26. The system according to p. 24, characterized in that said data processing unit is configured to identify said signal of a predetermined form, passed from a network device through said patch panel, and to identify the corresponding port of said patch panel by identifying a connection sensor of this port that is triggered wherein.

27. The system according to p. 24, characterized in that said signal of a predetermined form is formed using an IP request.

28. The system according to p. 27, characterized in that said signal of a predetermined form is formed using an echo request using the Internet Control Message Protocol (ICMP). b

29. The system according to p. 24 or 28, characterized in that the said signal of a predetermined form contains repeatedly repeated sendings for more reliable operation of the corresponding connection sensor.

30. The system of claim 18, wherein said data processing unit is configured to identify a specific port of a patch panel at the time of the appearance of a signal from a corresponding connection sensor, closest in time to the occurrence of an event, as a result of which the characteristics of the side electromagnetic radiation change, which leads to the mentioned occurrence of a signal from a corresponding connection sensor.

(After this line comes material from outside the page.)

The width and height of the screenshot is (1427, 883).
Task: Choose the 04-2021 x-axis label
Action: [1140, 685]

31. The system according to p. 30, characterized in that the moment of occurrence of said event corresponds to the moment of receipt of a notification of the occurrence of said event at said data processing unit.

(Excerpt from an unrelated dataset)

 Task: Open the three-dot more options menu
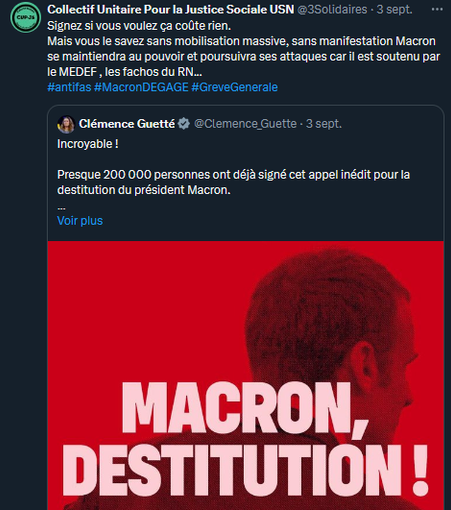point(437,10)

32. The system of claim 30, wherein the information about the moment of occurrence of the mentioned event is contained in the notification of the occurrence of the said event received on the data processing unit.

33. The system of claim 30, wherein said event is the installation of a signal connection over said cable path.

34. The system of claim 30, wherein said event is a break in a signal connection in said cable path.

35. The system according to p. 30, characterized in that said event is a call to a telephone subscriber on said cable path.

36. The system according to p. 31 or 32, characterized in that to eliminate the false identification of the port in case of simultaneous occurrence of more 7 of one of the mentioned events, said data processing unit is configured to perform final port identification after statistical analysis of the facts of activation of said connection sensors stored in said data processing unit together with information received from said corresponding notifications.

37. The connection sensor for identifying the port of the patch panel, each port of which is designed for cable connection of a network device, characterized in that said connection sensor is configured to receive signals of spurious electromagnetic radiation at the site of heterogeneity in the cable path near this port, located near the corresponding port said patch panel at a distance sufficient for the reception of said signals of spurious electromagnetic radiation, in when the corresponding signal is transmitted through this cable and away from any of the other ports of the aforementioned patch panel, eliminating false alarms of the aforementioned connection sensor from signals of secondary electromagnetic radiation from the cable path to any of these other ports, and is connected to a data processing unit configured to identify a specific port of the aforementioned switching port oh panel based on at least the signals of said sensor connection.

38. The connection sensor according to claim 37, characterized in that said connection sensor is equipped with a photosensitive electronic component mounted at the bend of the exposed core of the fiber optic male connected to the corresponding port of said patch panel. 8

39. The connection sensor according to claim 37, characterized in that said connection sensor is provided with an antenna mounted near the electrical connector of the corresponding port of said patch panel.

40. The connection sensor according to claim 37, wherein said connection sensor is provided with an antenna mounted near the termination point of the electric cable connected to the corresponding port of said patch panel.

41. The connection sensor according to any one of paragraphs. 37-40, characterized in that the said connection sensor is equipped with a light indication element for isolating a triggered connection sensor by a corresponding signal from said data processing unit.